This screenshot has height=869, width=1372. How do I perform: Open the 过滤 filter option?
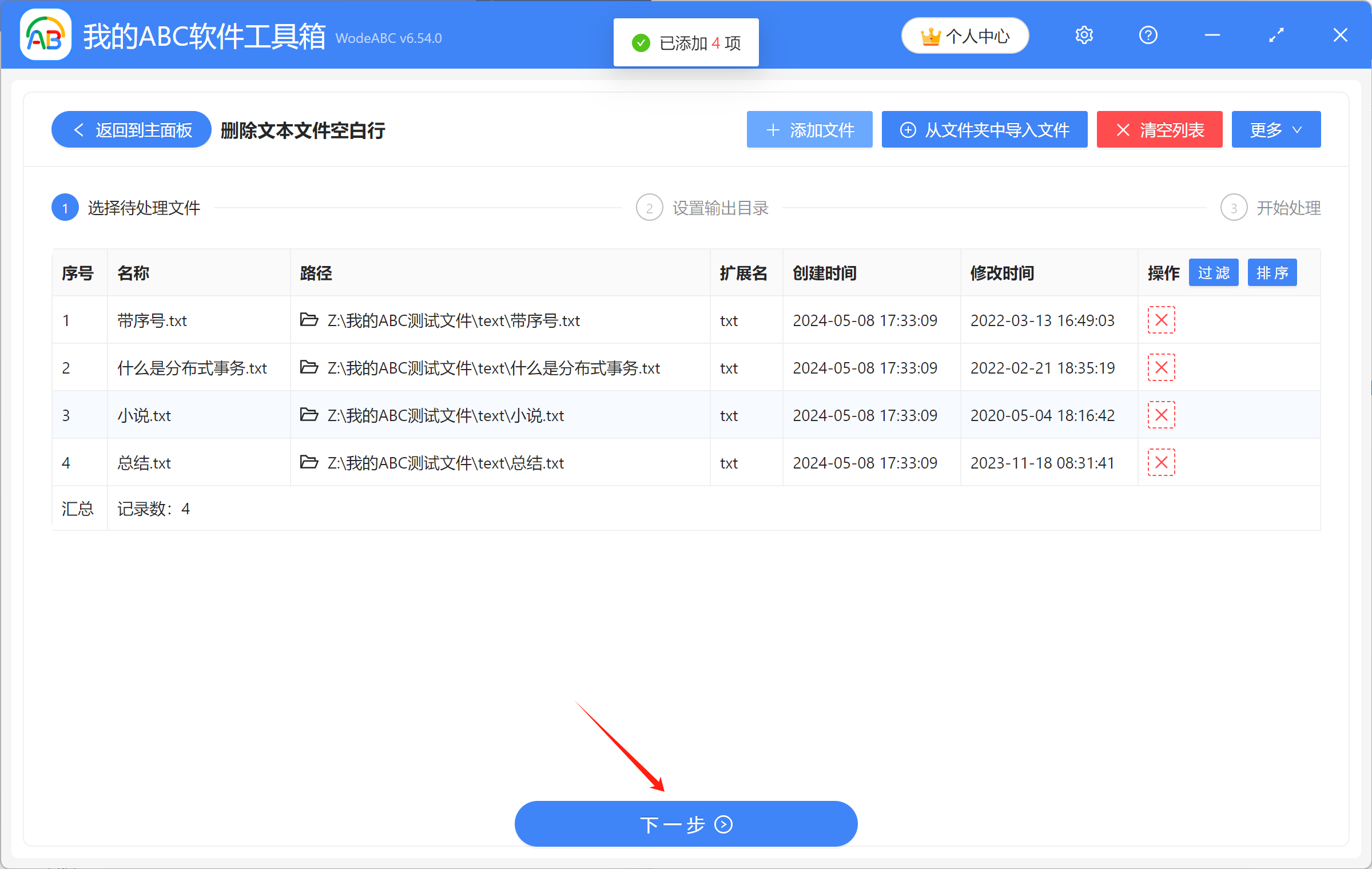1213,272
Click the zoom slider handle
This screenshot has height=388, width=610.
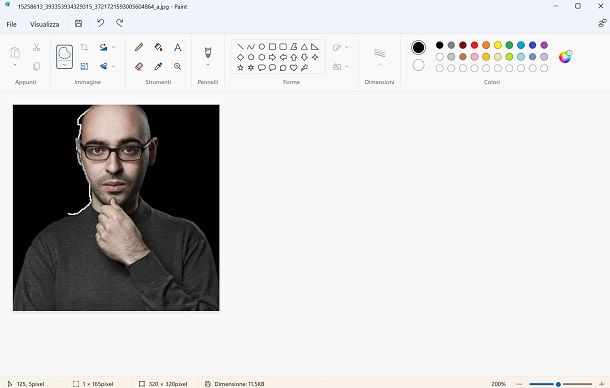(x=558, y=384)
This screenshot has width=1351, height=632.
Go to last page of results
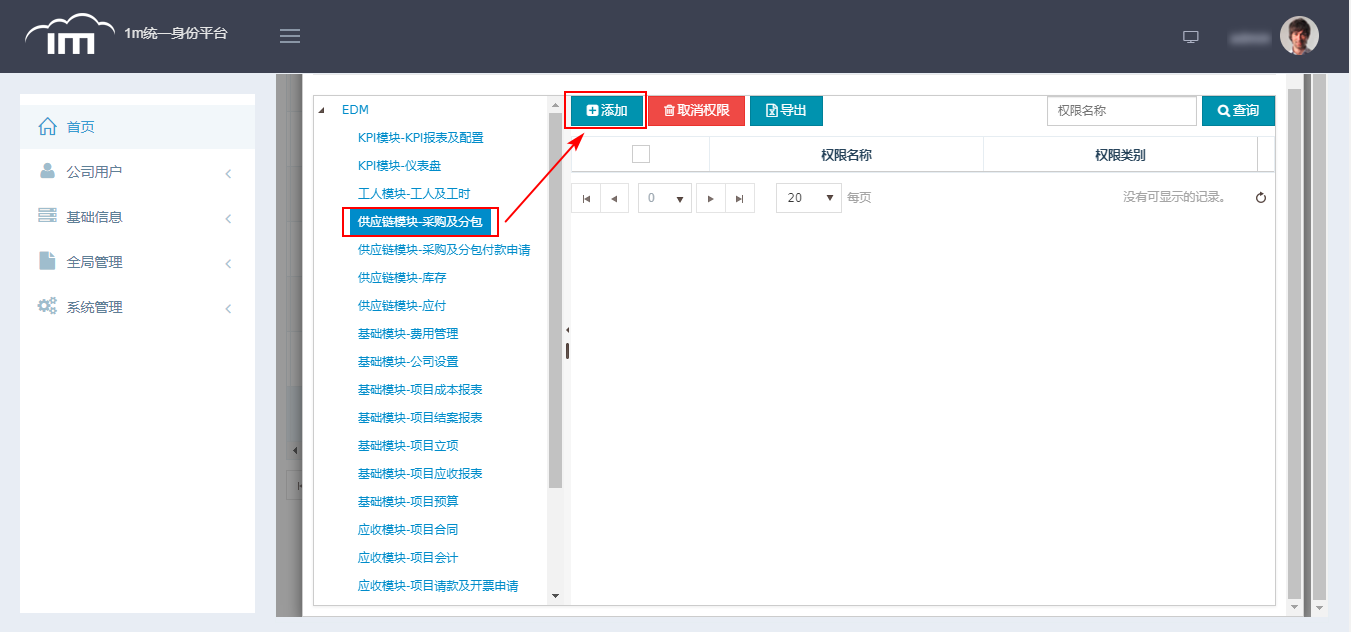coord(739,198)
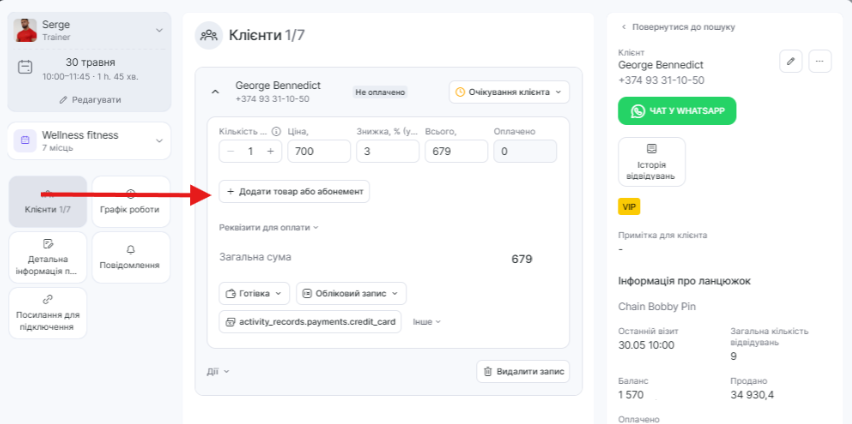Expand the Інше payment options
The width and height of the screenshot is (852, 424).
tap(426, 322)
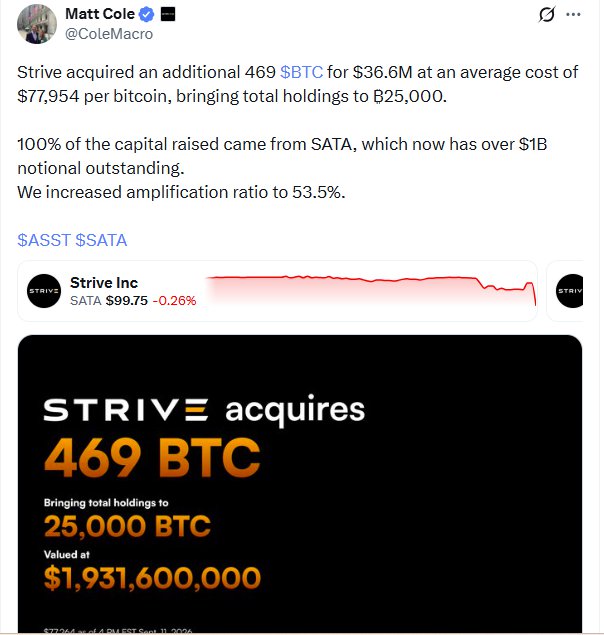Open the three-dot more options menu

click(573, 15)
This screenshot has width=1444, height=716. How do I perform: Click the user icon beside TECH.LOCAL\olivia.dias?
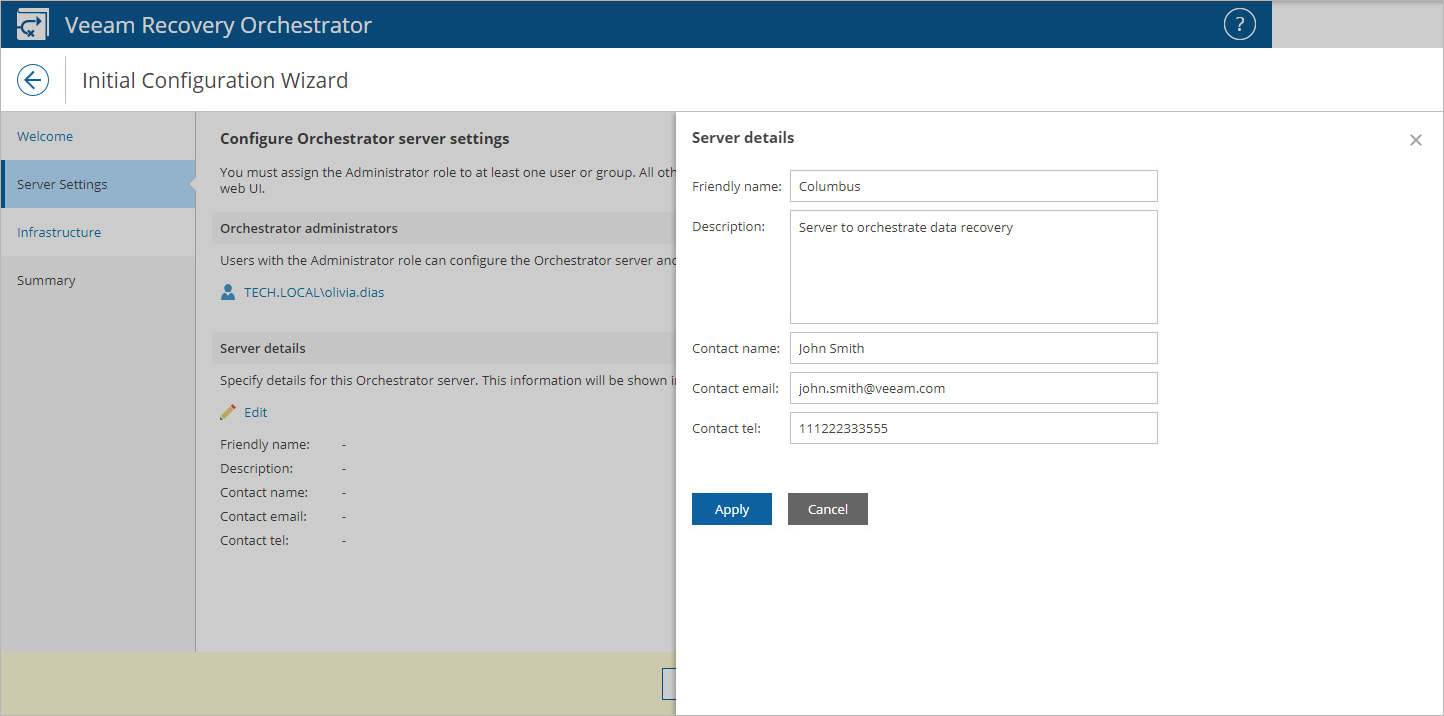point(228,293)
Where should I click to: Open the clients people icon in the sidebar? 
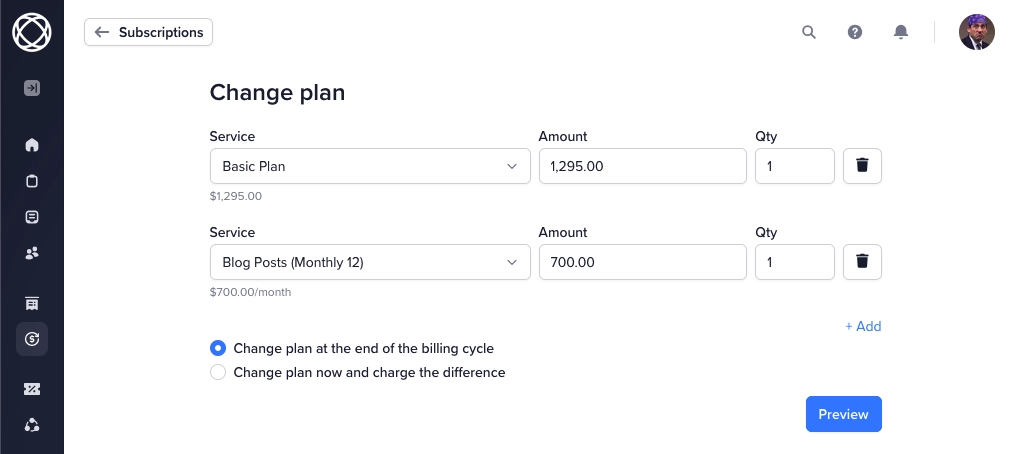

======

- _Task instructions_:
Format everything from the first line down to the line containing "(x=558, y=384)" as a numbered list, skipping any blank lines and leaving out the pictures.

- _Solution for this problem_:
1. This screenshot has height=869, width=1372. How do I perform: Open the 过滤 filter option?
2. 1213,272
3. Click the zoom slider handle
4. This screenshot has height=388, width=610.
5. (x=558, y=384)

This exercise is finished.